**Source material**:
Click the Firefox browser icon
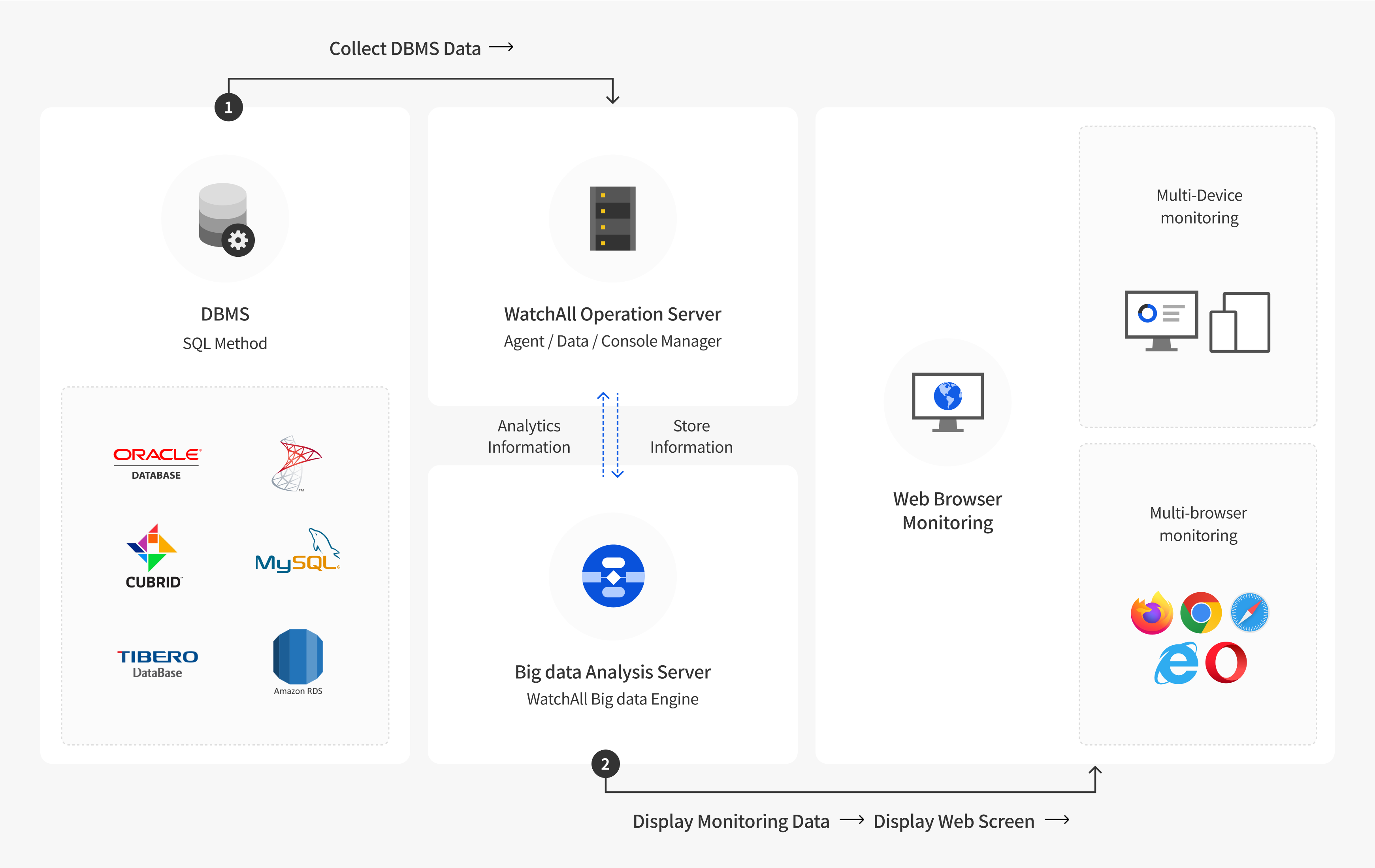 pos(1151,613)
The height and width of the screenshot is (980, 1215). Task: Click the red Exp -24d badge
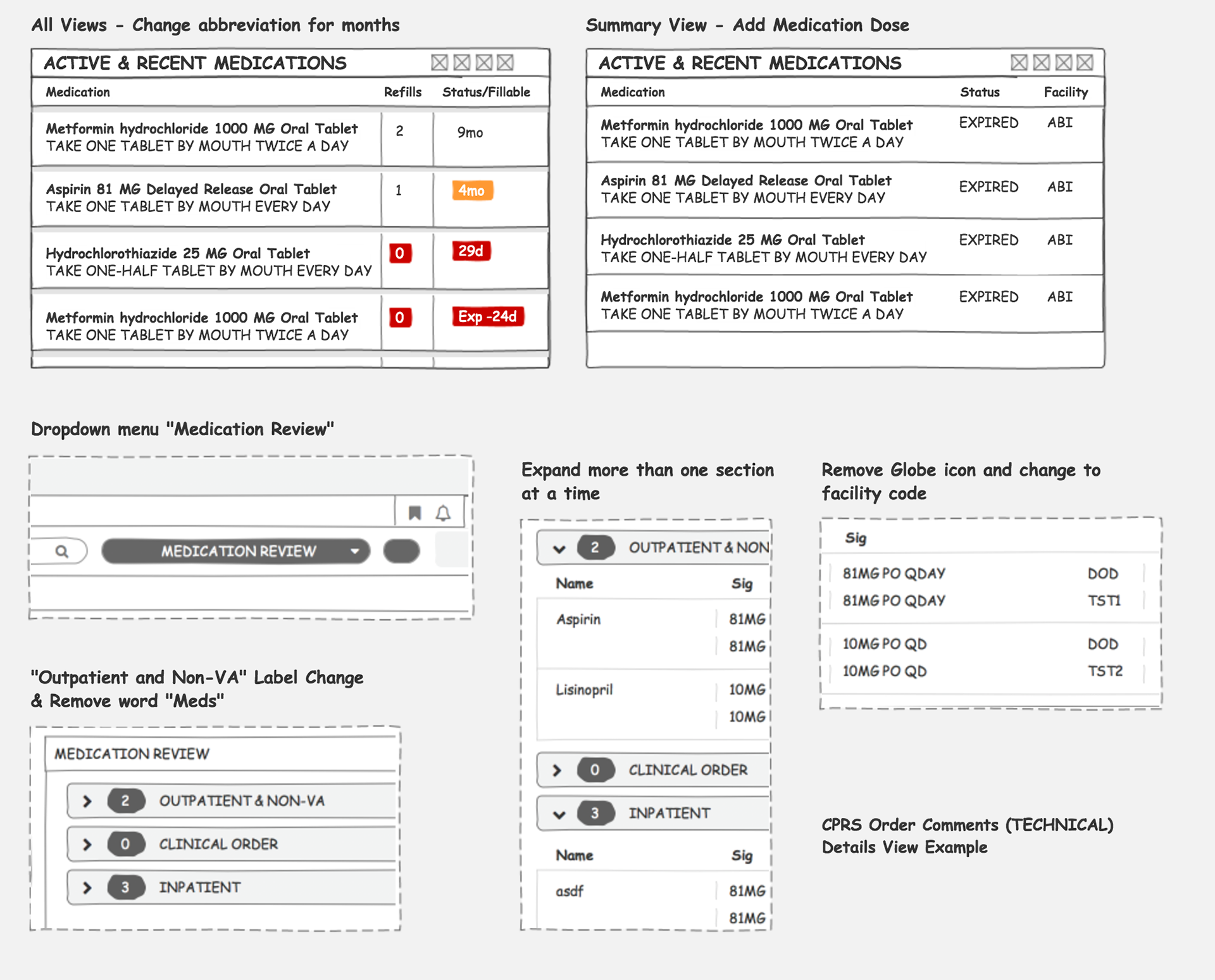pyautogui.click(x=487, y=316)
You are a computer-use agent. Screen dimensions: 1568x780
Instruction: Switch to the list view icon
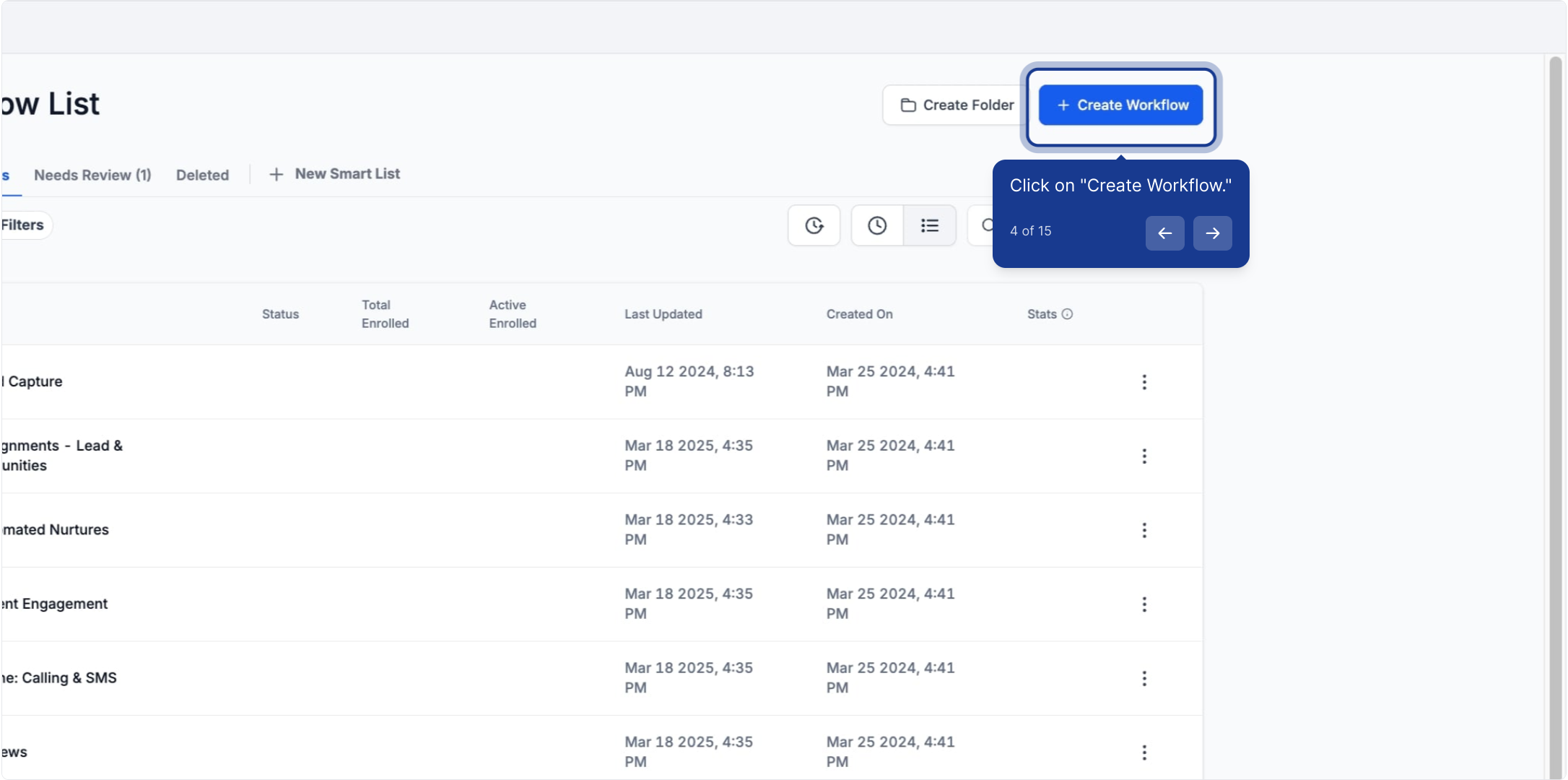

**Required action**: Leaving out any images, restate every record word for word.

**Written response**:
Click the Firefox browser icon
 pos(1151,613)
The height and width of the screenshot is (980, 1215). Task: Click the red Exp -24d badge
pyautogui.click(x=487, y=316)
You are a computer-use agent. Screen dimensions: 1568x780
Instruction: Switch to the list view icon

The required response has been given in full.